TASK OBJECTIVE: In your answer, every line of the records should be written out exactly.
──────── INPUT RECORDS ────────
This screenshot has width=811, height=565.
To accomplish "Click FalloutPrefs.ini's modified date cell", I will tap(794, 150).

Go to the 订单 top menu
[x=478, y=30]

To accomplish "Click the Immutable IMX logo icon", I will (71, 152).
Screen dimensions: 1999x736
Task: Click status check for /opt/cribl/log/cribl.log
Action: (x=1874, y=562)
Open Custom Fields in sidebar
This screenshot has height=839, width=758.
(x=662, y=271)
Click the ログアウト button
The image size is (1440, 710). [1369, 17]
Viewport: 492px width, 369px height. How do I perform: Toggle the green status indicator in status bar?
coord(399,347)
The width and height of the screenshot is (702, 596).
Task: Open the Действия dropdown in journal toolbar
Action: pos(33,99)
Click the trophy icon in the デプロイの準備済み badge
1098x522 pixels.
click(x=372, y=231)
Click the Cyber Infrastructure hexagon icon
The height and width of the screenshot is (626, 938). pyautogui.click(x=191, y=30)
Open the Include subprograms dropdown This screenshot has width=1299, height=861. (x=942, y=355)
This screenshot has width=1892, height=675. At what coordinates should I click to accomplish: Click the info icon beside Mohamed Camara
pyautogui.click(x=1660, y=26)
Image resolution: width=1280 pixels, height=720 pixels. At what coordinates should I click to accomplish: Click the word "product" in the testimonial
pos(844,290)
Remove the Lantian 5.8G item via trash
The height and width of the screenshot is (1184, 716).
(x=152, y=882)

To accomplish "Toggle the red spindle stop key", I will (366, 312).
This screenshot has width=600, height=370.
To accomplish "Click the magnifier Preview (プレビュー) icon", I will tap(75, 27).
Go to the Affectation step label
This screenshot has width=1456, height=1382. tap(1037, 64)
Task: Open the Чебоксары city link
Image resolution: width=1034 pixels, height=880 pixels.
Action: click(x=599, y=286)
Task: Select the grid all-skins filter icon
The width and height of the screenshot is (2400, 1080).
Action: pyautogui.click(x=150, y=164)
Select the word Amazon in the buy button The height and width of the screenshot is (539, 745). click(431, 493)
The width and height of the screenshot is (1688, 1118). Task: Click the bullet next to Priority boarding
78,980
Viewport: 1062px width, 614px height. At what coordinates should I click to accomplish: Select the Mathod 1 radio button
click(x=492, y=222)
────────
YOUR SOLUTION:
This screenshot has width=811, height=565.
To accomplish "Click FalloutPrefs.ini's modified date cell", I will tap(794, 150).

Go to the 订单 top menu
[x=478, y=30]

To accomplish "Click the Immutable IMX logo icon", I will (71, 152).
Screen dimensions: 1999x736
Task: Click status check for /opt/cribl/log/cribl.log
Action: (x=1874, y=562)
Open Custom Fields in sidebar
This screenshot has height=839, width=758.
(x=662, y=271)
Click the ログアウト button
The image size is (1440, 710). [1369, 17]
Viewport: 492px width, 369px height. How do I perform: Toggle the green status indicator in status bar?
coord(399,347)
The width and height of the screenshot is (702, 596).
Task: Open the Действия dropdown in journal toolbar
Action: pos(33,99)
Click the trophy icon in the デプロイの準備済み badge
1098x522 pixels.
click(x=372, y=231)
Click the Cyber Infrastructure hexagon icon
The height and width of the screenshot is (626, 938). pyautogui.click(x=191, y=30)
Open the Include subprograms dropdown This screenshot has width=1299, height=861. (x=942, y=355)
This screenshot has width=1892, height=675. At what coordinates should I click to accomplish: Click the info icon beside Mohamed Camara
pyautogui.click(x=1660, y=26)
Image resolution: width=1280 pixels, height=720 pixels. At what coordinates should I click to accomplish: Click the word "product" in the testimonial
pos(844,290)
Remove the Lantian 5.8G item via trash
The height and width of the screenshot is (1184, 716).
(x=152, y=882)

To accomplish "Toggle the red spindle stop key", I will (366, 312).
This screenshot has width=600, height=370.
To accomplish "Click the magnifier Preview (プレビュー) icon", I will tap(75, 27).
Go to the Affectation step label
This screenshot has width=1456, height=1382. tap(1037, 64)
Task: Open the Чебоксары city link
Image resolution: width=1034 pixels, height=880 pixels.
Action: click(x=599, y=286)
Task: Select the grid all-skins filter icon
The width and height of the screenshot is (2400, 1080).
Action: pyautogui.click(x=150, y=164)
Select the word Amazon in the buy button The height and width of the screenshot is (539, 745). click(431, 493)
The width and height of the screenshot is (1688, 1118). Task: Click the bullet next to Priority boarding
78,980
Viewport: 1062px width, 614px height. At what coordinates should I click to accomplish: Select the Mathod 1 radio button
click(x=492, y=222)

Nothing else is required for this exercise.